Вначале практику проходили поочередно в первом подготовительном классе педучилища. Учащиеся были великовозрастны, но изучали материал за начальную школу. Не совсем удобно чувствовали мы себя в роли учителя перед своими же товарищами, с которыми жили, ели, отдыхали вместе, а иногда и шалили. Случалось, сделаешь на практическом уроке кому-нибудь из них замечание, а он тебе по-дружески гримасу состроит. Или скажешь:
— А сейчас, дети, достаньте учебники.
«Дети» хихикают, и сам улыбаешься невольно. А то вдруг кто-нибудь из учащихся обратится к учителю-практиканту:
— Повтори, Леня, на какой странице открыть.
А Леня Киселев и забыл с непривычки, что он сейчас не просто Леня, а Леонид Филимонович.
Нелегко нам было привыкнуть к этому. Потом начали проводить практические уроки в начальных классах средней школы. Сколько же, бывало, приходилось сидеть нам над составлением урочных планов, изготовлением наглядных пособий. На нашем курсе, кроме меня, никто более или менее хорошо не рисовал, и товарищи часто просили меня сделать тот или иной рисунок на большом листе — наглядное пособие. До глубокой ночи просиживал я, возясь с листами бумаги, красками и кисточками.
Но как старательно ни готовились бы мы к практическим урокам, в чем-нибудь да сказывалась наша неопытность. Чаще всего не укладывались мы во время.

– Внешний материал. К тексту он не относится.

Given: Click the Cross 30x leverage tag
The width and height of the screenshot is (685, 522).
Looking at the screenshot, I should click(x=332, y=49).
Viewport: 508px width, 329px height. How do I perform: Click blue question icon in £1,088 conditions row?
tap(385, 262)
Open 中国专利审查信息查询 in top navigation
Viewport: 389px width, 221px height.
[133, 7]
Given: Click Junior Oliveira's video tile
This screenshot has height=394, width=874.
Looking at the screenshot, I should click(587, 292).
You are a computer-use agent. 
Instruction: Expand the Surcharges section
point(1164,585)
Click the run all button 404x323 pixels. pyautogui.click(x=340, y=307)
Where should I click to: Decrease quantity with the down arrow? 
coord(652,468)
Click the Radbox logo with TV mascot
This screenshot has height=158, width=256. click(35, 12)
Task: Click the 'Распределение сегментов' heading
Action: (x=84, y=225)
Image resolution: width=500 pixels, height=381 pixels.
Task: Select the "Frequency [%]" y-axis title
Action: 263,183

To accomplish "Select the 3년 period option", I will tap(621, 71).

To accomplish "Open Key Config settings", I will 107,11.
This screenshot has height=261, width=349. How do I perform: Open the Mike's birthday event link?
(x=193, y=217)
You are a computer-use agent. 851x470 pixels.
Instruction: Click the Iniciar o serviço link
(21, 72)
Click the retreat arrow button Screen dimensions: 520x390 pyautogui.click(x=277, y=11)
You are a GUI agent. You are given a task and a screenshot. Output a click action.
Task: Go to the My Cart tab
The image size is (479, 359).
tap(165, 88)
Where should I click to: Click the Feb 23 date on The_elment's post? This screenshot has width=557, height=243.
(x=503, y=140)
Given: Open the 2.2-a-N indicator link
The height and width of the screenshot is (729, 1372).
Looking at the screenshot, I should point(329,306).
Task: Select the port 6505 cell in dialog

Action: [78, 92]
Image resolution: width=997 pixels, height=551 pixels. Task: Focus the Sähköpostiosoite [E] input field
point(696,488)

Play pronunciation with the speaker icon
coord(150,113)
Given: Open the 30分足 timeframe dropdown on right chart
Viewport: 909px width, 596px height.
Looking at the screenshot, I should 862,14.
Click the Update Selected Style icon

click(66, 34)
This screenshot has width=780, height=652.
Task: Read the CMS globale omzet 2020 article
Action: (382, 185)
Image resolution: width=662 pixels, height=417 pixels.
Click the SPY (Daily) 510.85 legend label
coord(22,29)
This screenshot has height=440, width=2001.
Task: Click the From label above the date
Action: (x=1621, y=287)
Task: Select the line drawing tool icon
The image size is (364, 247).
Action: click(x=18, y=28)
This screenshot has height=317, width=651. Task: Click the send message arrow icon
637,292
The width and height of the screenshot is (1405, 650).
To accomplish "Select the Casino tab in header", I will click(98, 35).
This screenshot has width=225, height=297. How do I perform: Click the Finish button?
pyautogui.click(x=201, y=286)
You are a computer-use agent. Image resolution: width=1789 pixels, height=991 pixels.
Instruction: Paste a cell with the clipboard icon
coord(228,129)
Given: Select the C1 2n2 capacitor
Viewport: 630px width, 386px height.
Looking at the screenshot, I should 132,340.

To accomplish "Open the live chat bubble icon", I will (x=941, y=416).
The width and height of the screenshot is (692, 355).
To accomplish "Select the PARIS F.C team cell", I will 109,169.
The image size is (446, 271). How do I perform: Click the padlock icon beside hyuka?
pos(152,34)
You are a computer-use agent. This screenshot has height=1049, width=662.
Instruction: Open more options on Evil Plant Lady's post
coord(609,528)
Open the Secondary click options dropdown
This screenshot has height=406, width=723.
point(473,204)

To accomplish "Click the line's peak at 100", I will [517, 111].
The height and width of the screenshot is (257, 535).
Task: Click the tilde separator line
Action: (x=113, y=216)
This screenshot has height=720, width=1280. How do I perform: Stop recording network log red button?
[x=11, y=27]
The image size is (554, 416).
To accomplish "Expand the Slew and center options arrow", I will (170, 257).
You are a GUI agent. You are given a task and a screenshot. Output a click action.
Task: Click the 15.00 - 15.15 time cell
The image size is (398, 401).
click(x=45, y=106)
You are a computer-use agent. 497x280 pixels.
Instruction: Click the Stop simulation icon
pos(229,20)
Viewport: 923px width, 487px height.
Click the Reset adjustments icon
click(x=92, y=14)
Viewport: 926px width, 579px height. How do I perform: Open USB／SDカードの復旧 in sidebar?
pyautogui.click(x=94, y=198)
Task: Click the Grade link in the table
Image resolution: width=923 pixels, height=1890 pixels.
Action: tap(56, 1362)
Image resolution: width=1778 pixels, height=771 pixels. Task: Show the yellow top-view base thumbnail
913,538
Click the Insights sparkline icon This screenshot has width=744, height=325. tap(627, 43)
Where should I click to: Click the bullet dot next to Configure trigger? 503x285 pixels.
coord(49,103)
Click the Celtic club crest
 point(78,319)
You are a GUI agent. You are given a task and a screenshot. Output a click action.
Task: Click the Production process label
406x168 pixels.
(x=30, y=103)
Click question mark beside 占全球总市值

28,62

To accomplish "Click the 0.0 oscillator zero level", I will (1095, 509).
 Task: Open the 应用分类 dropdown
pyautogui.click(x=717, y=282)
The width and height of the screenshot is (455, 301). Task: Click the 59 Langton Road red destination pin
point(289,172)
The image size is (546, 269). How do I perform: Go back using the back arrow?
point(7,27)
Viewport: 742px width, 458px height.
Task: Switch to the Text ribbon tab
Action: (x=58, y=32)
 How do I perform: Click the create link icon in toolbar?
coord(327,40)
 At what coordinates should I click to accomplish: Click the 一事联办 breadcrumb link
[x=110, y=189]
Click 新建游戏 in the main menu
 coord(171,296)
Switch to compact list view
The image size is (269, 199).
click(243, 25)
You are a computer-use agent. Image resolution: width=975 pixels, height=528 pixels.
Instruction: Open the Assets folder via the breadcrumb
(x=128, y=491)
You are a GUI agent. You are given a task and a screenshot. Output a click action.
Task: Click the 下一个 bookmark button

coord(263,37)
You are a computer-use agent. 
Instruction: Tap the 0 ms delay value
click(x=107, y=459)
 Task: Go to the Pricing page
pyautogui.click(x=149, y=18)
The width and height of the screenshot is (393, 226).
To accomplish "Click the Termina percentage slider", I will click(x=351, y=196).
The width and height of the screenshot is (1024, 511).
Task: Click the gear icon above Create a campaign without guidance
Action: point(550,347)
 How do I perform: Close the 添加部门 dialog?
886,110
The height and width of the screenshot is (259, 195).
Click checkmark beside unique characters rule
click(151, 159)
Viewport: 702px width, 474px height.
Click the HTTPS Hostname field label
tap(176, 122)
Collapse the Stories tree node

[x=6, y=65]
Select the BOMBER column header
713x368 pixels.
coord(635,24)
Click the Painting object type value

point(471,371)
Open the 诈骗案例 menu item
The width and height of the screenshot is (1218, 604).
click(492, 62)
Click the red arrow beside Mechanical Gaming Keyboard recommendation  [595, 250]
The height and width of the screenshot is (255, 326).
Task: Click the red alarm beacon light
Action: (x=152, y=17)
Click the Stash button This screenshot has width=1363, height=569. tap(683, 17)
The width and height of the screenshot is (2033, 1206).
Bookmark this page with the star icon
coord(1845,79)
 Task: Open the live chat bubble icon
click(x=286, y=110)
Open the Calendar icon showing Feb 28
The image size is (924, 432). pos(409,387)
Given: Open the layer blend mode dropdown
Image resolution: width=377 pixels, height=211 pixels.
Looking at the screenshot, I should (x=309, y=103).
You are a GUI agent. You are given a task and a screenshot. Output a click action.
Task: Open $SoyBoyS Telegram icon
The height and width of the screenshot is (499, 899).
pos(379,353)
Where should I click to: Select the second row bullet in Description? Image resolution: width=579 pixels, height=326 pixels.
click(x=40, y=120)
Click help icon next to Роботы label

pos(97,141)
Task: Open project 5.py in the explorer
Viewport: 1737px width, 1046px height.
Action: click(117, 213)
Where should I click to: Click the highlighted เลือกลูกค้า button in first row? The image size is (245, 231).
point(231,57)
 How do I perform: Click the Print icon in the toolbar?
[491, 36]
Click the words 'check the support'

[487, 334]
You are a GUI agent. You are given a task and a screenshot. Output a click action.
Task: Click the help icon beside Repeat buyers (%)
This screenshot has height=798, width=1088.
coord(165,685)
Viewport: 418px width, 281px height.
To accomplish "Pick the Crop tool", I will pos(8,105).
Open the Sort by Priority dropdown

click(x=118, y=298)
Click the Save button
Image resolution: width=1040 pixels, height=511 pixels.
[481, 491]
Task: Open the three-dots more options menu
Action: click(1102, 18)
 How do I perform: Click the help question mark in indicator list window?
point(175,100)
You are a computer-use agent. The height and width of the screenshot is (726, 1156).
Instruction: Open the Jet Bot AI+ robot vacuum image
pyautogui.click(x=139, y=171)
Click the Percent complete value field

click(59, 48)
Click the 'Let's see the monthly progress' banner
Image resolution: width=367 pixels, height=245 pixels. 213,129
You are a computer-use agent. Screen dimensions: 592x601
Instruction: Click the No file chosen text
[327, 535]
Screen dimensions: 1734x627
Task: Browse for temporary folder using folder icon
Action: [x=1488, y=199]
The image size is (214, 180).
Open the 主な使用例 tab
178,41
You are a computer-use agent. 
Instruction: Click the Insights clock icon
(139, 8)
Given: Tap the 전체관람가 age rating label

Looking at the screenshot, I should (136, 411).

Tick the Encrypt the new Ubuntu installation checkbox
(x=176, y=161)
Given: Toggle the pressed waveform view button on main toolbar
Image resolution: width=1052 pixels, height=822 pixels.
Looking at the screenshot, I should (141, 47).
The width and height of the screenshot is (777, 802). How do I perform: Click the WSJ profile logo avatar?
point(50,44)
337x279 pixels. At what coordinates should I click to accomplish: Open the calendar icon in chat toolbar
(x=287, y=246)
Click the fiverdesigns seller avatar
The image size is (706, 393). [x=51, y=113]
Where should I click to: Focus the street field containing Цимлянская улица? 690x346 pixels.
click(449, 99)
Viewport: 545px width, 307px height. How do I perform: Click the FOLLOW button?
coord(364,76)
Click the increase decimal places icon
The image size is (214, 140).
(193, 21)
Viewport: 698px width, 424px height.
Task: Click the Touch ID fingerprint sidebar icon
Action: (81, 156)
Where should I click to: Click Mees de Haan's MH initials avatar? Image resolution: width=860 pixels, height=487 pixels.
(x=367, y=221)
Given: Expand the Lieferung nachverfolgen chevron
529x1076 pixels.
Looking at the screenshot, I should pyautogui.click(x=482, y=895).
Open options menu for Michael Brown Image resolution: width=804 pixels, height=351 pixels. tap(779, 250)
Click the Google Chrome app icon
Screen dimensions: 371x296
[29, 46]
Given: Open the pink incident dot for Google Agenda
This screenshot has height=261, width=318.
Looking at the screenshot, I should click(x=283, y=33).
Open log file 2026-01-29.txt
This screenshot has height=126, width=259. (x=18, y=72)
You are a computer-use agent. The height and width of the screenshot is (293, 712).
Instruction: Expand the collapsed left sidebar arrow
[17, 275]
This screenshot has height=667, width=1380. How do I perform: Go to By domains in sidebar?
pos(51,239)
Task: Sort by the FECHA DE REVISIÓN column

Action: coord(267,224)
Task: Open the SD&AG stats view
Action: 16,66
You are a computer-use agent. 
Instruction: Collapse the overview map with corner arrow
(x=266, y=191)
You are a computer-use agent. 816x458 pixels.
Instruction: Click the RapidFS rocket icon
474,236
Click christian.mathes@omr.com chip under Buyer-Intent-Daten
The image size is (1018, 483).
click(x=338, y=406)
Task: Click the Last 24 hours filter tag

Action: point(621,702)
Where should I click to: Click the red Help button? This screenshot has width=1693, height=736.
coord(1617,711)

Звонок на перемену заставал в момент объяснения нового материала, хотя мы и пользовались ручными или карманными часами своих педагогов. Бывало и наоборот: исполнишь все, предусмотренное урочным планом, а до звонка на перемену осталась еще уйма времени.
Когда вечером в учительской мы, с помощью наших педагогов, обсуждали и оценивали проведенные практические уроки, недостатки эти выявлялись особенно ярко. Чинно восседали мы при этом на мягких диванах рядом со своими наставниками, как равные уже с ними в какой-то степени люди. Однако кое-кому из нас приходилось слышать весьма не лестные отзывы о своих первых шагах на учительском поприще. Но я не помню, чтобы кто-нибудь из практикантов выражал сожаление по поводу избранной специальности. Видно, крепко уже была привита нам любовь к трудной, но благородной работе народного учителя.
На практике я работал в первом классе начальной базовой школы, находившейся у самой пристани. Ходить на занятия было далеко, особенно для меня. Вставал рано. С трудом держа кипу учебников и тетрадей, долго ковылял по всему Салехарду. Педучилище имело коней, но назначенный директором Борис Моисеевич Годисов почему-то не догадывался предложить мне транспорт, а я стеснялся заикнуться об этом.
Трудно было с непривычки при моих физических недостатках проводить занятия, особенно когда приходилось писать на доске. Учительница класса Мария Сергеевна иногда пыталась помочь мне, но это пуще смущало меня перед малышами. Я стал прибегать к помощи самих учеников при раздаче тетрадей, при письме на доске или демонстрации наглядных пособий. Дети охотно шли на это и даже на перемене норовили прийти мне на помощь в чем-нибудь.
— Правильно поступаешь. Прибегай к помощи учеников, — сказала мне однажды Мария Сергеевна. — Будь смекалистей, и дело пойдет.
Однако многое передумал я в эти решающие дни. Я держал экзамен не только на подготовленность и зрелость к учительской работе, но и на мою физическую возможность к данному труду.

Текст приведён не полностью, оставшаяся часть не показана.